● Assignment: Extract every line below that contains the word "header".

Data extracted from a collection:
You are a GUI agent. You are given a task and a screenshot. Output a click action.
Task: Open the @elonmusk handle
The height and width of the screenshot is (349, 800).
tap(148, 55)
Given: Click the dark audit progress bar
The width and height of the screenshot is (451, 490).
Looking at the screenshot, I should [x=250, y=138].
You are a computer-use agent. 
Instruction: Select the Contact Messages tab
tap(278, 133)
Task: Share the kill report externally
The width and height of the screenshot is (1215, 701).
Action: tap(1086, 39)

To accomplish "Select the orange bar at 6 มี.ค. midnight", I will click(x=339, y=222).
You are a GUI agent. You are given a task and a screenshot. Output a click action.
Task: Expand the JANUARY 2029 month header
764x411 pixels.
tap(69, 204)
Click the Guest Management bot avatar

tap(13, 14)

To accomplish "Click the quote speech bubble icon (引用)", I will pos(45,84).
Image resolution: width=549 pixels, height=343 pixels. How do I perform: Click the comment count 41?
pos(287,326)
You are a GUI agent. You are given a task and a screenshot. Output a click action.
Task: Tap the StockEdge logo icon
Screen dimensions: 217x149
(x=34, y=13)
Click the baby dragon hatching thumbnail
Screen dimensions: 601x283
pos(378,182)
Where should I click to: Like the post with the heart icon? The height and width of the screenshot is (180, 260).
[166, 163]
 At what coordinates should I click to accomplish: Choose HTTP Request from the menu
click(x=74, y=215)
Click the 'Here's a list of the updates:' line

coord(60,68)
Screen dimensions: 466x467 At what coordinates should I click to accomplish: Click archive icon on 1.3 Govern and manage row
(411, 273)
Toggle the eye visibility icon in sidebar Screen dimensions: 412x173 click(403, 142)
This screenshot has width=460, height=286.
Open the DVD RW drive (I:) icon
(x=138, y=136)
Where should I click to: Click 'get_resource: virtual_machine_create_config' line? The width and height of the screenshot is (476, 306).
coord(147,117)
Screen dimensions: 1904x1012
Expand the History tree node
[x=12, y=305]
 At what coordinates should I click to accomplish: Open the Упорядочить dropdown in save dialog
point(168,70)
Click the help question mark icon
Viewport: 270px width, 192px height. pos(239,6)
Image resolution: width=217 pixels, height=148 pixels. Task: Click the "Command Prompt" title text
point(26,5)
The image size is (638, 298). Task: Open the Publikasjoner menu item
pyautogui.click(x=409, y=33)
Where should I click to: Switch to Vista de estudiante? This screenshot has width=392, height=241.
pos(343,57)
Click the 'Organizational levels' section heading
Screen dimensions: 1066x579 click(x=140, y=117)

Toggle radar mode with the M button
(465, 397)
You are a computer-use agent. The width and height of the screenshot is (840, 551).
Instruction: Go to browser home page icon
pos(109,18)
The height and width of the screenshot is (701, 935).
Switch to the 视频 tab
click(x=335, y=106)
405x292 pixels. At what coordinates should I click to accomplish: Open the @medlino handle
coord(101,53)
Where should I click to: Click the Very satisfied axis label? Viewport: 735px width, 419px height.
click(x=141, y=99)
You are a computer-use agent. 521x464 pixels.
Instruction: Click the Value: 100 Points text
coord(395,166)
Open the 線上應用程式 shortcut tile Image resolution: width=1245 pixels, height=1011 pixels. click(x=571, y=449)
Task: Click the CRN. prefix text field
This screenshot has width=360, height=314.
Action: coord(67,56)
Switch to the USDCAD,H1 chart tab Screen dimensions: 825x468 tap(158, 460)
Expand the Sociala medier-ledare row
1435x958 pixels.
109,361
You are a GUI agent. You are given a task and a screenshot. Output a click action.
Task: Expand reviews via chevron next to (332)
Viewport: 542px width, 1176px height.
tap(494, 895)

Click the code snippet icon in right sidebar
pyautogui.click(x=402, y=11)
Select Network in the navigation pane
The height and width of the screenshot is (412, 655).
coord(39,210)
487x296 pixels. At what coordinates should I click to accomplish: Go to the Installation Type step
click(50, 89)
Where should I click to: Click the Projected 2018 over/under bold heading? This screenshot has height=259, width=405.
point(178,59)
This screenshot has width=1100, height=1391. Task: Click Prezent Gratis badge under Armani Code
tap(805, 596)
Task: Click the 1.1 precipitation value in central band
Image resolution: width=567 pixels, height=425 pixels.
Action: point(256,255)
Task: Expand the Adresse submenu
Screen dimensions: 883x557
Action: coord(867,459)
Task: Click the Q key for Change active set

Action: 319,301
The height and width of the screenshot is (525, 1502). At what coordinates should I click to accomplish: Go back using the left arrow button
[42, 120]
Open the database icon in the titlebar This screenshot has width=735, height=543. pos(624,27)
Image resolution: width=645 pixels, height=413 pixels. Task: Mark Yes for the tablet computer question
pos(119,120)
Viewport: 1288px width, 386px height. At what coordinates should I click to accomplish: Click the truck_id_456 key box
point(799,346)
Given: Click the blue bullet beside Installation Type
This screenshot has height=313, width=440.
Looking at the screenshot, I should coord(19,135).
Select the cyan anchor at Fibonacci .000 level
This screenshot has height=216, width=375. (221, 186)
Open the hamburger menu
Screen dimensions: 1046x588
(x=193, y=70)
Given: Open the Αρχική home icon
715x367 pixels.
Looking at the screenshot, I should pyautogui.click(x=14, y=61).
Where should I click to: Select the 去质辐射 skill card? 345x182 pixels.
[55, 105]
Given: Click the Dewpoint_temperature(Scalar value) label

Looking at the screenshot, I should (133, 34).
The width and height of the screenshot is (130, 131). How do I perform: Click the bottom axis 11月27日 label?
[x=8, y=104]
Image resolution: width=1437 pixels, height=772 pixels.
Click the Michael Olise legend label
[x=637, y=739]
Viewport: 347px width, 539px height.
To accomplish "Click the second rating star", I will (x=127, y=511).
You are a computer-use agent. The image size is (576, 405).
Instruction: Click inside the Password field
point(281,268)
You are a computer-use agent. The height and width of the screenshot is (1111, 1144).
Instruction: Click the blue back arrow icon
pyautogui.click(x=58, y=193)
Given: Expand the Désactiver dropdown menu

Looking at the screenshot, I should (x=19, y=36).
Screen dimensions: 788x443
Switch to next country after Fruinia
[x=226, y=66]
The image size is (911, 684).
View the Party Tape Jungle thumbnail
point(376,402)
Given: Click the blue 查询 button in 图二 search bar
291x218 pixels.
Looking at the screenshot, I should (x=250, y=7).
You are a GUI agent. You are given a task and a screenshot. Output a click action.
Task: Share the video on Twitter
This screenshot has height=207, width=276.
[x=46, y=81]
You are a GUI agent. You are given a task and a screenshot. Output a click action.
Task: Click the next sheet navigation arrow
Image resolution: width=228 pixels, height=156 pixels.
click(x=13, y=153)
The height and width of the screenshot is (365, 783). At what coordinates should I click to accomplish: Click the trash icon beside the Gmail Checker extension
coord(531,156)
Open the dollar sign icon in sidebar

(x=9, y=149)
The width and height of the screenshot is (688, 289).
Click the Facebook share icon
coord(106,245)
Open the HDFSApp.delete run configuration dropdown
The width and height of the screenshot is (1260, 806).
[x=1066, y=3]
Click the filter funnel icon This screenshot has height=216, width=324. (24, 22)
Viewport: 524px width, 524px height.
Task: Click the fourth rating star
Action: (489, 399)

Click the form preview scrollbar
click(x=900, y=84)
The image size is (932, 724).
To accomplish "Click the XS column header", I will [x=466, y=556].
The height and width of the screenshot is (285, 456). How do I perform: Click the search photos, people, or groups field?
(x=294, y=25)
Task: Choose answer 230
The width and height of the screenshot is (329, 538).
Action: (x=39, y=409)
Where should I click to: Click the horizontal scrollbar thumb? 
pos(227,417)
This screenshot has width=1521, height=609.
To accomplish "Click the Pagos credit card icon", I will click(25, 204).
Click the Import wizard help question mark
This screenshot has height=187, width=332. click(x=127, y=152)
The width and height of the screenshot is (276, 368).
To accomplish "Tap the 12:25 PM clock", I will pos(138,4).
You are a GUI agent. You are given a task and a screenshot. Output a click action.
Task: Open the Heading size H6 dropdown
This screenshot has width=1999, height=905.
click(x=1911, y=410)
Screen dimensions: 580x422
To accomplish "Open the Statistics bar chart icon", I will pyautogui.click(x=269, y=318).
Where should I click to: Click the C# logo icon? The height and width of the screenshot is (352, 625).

● Answer to the problem:
Task: Expand the JANUARY 2029 month header
To accomplish "Click the XS column header", I will [x=466, y=556].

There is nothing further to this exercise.